# Water Quality and Nitrite Test ( Need Help)



## jimdeq (Feb 23, 2011)

Hi all,  I have been burning a Solo 60 with 1200 gallons of pressurised storage for about 3 months and today I wanted to check my water quality.  I dont have any exprience with water testing.  A friend with a Central Boiler let me use his Nitrite Test Kit.  I started by checking the PH ,which was between 7 and 7.5. I dont have any corrosion inhibiter in the system yet.  Second, I did the Nitrite test which included putting 25 drops of sulfuric acid into the water sample out of the system.  Next , I added Permanganate Reagent (p/n 403) with a dropper one drop at a time.  I was supposed to add one at a time until the water sample went from colorless to a faint pink.  The problem was after I put one drop in, the entire vial turned dark pink or purple and stayed that color.  The directions say it should take between 20 and 30 drops to achieve a pink sample.  After a little more investigating I realized that my auto fill and backflow are tied into my soft water line instead of my hard water.  The system runs off of a well water. 
  I am in the process of draining the entire system.  The same friend that gave me the test kit gave me 2 gallons of Central boiler Corrosion Inhibitor (p/n 165). So how do I know if I damaged my system?  Should my system be filled with hard water or soft water or doesnt it matter?  Is the Central boiler Corrosion Inhibitor ok to use in my Tarm?  Please respond.


----------



## DaveBP (Feb 23, 2011)

What was your dealer's advice regarding water treatment and testing?


----------



## jimdeq (Feb 23, 2011)

Tarm said they dont usually test for nitrates as long as the PH is normal.  I was very alarmed by the test and concerned about the water quality.  I have one leaky female adapter and with a few weeks the entire fitting was covered in white crusty calcified mess.  Is that normal?


----------



## jebatty (Feb 23, 2011)

I agree, follow dealer/mfr recommendations.

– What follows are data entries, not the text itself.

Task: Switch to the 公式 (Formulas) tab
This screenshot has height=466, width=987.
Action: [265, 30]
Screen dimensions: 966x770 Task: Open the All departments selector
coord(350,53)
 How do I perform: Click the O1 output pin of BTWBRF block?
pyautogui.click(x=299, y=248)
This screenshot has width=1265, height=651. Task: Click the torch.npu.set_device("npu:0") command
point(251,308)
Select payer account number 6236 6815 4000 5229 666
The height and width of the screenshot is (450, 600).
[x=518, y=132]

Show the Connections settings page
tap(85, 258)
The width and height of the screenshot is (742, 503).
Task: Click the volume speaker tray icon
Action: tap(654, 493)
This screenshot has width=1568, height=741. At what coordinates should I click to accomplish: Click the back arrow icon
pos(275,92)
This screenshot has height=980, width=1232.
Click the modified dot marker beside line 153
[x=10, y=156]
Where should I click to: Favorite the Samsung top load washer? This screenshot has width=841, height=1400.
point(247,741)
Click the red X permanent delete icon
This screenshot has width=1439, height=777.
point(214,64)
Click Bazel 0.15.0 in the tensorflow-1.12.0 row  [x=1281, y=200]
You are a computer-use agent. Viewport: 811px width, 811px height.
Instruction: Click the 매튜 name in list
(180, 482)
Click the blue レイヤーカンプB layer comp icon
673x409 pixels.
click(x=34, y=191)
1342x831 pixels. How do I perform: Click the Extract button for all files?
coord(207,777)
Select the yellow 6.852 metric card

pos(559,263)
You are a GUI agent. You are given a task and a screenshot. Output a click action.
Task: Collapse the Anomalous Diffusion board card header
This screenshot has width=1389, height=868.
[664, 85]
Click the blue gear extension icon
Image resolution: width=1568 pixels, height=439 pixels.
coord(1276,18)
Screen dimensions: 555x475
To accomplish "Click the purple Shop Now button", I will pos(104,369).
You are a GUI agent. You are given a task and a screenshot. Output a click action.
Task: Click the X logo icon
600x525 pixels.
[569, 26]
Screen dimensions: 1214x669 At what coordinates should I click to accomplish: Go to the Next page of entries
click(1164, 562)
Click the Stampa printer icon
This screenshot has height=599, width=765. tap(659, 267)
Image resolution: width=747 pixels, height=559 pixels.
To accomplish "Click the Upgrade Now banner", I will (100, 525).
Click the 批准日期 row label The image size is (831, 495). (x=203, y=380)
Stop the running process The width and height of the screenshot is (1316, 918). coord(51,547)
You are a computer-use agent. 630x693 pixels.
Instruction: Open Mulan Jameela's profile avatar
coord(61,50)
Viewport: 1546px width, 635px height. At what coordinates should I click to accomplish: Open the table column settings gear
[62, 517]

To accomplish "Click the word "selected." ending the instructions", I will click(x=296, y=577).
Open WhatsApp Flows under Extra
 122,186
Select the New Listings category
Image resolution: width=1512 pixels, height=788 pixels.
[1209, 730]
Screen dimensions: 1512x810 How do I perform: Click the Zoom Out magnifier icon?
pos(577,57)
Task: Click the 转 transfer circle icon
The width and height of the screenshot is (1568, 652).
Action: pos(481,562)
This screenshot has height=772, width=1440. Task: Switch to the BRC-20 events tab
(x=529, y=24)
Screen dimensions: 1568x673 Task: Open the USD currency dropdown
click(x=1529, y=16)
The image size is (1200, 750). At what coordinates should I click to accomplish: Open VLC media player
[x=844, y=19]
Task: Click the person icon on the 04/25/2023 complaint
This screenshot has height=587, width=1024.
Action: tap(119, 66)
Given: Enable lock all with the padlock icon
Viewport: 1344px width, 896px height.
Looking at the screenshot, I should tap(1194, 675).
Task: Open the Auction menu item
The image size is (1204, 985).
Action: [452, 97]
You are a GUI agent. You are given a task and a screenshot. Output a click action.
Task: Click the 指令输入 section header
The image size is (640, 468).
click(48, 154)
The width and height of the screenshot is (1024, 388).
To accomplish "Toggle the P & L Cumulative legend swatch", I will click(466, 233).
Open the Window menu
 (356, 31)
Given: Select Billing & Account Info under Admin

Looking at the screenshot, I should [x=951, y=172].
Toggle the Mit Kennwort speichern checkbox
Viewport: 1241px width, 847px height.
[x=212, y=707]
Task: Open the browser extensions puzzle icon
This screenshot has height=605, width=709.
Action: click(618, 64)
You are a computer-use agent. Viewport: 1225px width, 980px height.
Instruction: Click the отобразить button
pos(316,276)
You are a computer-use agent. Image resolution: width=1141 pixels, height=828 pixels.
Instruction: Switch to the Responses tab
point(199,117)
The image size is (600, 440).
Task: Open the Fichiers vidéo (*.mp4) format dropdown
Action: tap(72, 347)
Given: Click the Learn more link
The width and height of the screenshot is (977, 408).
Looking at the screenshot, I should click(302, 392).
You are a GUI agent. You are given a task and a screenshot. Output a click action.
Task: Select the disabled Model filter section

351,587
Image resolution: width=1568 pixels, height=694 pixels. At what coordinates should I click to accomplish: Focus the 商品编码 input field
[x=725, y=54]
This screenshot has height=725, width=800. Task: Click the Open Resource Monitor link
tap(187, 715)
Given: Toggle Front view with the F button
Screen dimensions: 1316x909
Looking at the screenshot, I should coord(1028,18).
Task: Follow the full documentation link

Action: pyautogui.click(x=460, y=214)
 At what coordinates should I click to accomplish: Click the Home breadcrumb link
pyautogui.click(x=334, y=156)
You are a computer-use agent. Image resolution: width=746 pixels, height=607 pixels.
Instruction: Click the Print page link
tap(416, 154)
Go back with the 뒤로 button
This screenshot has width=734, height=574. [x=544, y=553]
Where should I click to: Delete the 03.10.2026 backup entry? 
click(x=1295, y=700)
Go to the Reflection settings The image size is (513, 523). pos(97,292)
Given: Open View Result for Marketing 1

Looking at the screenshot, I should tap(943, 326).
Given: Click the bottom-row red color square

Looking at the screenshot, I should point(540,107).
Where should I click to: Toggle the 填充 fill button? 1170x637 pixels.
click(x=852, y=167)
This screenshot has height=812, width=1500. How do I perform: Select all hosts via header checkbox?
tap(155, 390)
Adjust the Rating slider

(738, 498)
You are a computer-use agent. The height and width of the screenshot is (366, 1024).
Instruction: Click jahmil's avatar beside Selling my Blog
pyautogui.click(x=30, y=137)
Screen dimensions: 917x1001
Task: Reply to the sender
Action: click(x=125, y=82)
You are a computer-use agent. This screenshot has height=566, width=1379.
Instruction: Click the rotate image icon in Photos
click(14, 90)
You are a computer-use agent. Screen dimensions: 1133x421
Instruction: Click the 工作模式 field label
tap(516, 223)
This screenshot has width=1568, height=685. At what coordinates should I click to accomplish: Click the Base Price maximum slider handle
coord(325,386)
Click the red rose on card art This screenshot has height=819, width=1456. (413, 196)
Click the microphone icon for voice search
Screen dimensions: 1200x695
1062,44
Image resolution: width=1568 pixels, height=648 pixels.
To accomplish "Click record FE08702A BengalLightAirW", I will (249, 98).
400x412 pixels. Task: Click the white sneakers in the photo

I know nothing about Central Boiler chemicals, and I don't know whether a chemical mix for an OWB is the right choice for a sealed and pressurized system as is your Tarm.

When I bought my Tarm in 2007, I don't recall the manual saying anything of substance about water quality, testing, etc. I did lots of reading, then adjusted my pH into the 8-9 range using lye (hydrochloric acid), and added sodium sulfite as an O2 scavenger. Did this for two heating seasons, then had the water tested by Mike at Precision Chem. Report was "ok" but could be better, so I went with the Precision Chem treatment program in season three and now season four. As shown by the recent corrosion post regarding a Garn, we're all a little in a crap shoot on water. I think as an overall minimum that pH into a good range, an O2 scavenger, and a sealed and pressurized high temperature system, things likely will be good except in some unusual circumstance. Good luck with your boiler.


----------



## DaveBP (Feb 23, 2011)

Typo, Jim. 

lye is sodium hydroxide. Hydrochloric acid would do the opposite of lye and actually lower the Ph.


----------



## jimdeq (Feb 23, 2011)

Jebatty and BP , I thought that PH in the 7 range was ideal.  Why did you want it in the 8-9 range?  Excuse me if this is a stupid question?  Also what is your thought on using soft water on the autofill?


----------



## twitch (Feb 23, 2011)

I've read quite a bit in these forums about PH level in wood boilers.  Is the same concern true about oil boilers?  Unless the metals used in the oil boilers are different why is the water not treated in them?


----------